Instruction for the data below: set down exactly the lines from the line with "Backrooms di Kane" to the line with "pescuitul interzis in post (75, 1016)", inclusive, and no others.
*** Block opens ***
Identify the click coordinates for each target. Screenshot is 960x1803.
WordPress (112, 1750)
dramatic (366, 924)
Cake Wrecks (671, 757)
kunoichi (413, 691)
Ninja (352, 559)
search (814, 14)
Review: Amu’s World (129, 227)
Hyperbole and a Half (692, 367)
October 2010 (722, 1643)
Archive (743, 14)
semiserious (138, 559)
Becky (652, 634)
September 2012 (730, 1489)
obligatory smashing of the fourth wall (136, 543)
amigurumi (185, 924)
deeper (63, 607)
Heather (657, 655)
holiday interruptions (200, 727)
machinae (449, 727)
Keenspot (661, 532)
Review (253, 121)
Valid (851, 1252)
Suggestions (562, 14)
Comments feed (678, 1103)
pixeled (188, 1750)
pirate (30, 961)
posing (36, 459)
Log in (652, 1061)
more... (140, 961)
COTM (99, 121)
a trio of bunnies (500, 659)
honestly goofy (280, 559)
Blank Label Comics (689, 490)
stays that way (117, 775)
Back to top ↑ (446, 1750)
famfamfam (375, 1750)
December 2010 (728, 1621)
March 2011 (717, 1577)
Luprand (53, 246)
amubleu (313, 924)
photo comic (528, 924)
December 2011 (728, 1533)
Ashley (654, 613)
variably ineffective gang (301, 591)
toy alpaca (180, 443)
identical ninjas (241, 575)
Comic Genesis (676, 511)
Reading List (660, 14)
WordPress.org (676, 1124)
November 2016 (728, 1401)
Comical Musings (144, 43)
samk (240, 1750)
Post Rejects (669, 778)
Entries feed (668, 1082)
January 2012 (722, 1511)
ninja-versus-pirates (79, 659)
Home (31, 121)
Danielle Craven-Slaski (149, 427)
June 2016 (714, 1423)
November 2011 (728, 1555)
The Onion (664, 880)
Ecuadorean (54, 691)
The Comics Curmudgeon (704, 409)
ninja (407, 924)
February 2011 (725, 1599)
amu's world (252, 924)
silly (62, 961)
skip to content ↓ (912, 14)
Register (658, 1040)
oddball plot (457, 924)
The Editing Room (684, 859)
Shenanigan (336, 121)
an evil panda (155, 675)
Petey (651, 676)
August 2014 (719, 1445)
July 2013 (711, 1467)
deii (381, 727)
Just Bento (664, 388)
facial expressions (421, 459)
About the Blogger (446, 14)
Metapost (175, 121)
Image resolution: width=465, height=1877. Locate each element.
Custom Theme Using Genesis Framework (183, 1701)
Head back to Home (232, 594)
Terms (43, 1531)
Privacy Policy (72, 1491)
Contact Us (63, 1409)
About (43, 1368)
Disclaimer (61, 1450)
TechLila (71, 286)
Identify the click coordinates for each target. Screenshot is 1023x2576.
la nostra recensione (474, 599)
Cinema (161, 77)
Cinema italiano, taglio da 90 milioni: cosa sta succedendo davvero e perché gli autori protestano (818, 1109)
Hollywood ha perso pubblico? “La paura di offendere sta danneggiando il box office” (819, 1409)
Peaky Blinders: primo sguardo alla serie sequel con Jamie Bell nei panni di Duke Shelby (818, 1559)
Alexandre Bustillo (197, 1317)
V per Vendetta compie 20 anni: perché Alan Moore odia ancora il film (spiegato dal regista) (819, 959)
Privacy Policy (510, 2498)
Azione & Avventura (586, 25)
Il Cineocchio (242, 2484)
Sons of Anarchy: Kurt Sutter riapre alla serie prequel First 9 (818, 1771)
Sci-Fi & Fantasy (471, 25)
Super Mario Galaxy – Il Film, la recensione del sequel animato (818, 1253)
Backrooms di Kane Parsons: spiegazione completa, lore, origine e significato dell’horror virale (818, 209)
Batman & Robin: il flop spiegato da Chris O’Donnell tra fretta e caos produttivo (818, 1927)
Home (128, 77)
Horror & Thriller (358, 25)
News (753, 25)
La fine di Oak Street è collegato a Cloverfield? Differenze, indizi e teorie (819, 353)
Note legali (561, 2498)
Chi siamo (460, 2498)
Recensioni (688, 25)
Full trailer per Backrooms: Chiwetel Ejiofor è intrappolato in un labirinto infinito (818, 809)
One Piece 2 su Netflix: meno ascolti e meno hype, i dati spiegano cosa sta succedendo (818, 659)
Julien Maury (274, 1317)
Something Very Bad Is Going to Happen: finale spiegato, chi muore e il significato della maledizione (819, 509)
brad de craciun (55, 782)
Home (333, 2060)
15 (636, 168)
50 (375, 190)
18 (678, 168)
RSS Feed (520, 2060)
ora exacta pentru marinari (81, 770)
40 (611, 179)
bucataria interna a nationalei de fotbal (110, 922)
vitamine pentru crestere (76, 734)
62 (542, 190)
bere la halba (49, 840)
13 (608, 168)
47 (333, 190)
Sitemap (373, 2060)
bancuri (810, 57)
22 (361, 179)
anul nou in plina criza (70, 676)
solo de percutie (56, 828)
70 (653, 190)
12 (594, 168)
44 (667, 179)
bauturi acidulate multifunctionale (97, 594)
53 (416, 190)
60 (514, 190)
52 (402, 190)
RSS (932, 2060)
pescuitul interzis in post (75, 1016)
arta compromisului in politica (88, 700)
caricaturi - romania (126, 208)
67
*** Block closes ***
§ Finished exercise:
Backrooms di Kane Parsons: spiegazione completa, lore, origine e significato dell’horror virale (818, 209)
Batman & Robin: il flop spiegato da Chris O’Donnell tra fretta e caos produttivo (818, 1927)
Home (128, 77)
Horror & Thriller (358, 25)
News (753, 25)
La fine di Oak Street è collegato a Cloverfield? Differenze, indizi e teorie (819, 353)
Note legali (561, 2498)
Chi siamo (460, 2498)
Recensioni (688, 25)
Full trailer per Backrooms: Chiwetel Ejiofor è intrappolato in un labirinto infinito (818, 809)
One Piece 2 su Netflix: meno ascolti e meno hype, i dati spiegano cosa sta succedendo (818, 659)
Julien Maury (274, 1317)
Something Very Bad Is Going to Happen: finale spiegato, chi muore e il significato della maledizione (819, 509)
brad de craciun (55, 782)
Home (333, 2060)
15 (636, 168)
50 (375, 190)
18 (678, 168)
RSS Feed (520, 2060)
ora exacta pentru marinari (81, 770)
40 (611, 179)
bucataria interna a nationalei de fotbal (110, 922)
vitamine pentru crestere (76, 734)
62 (542, 190)
bere la halba (49, 840)
13 (608, 168)
47 (333, 190)
Sitemap (373, 2060)
bancuri (810, 57)
22 (361, 179)
anul nou in plina criza (70, 676)
solo de percutie (56, 828)
70 (653, 190)
12 (594, 168)
44 (667, 179)
bauturi acidulate multifunctionale (97, 594)
53 (416, 190)
60 (514, 190)
52 (402, 190)
RSS (932, 2060)
pescuitul interzis in post (75, 1016)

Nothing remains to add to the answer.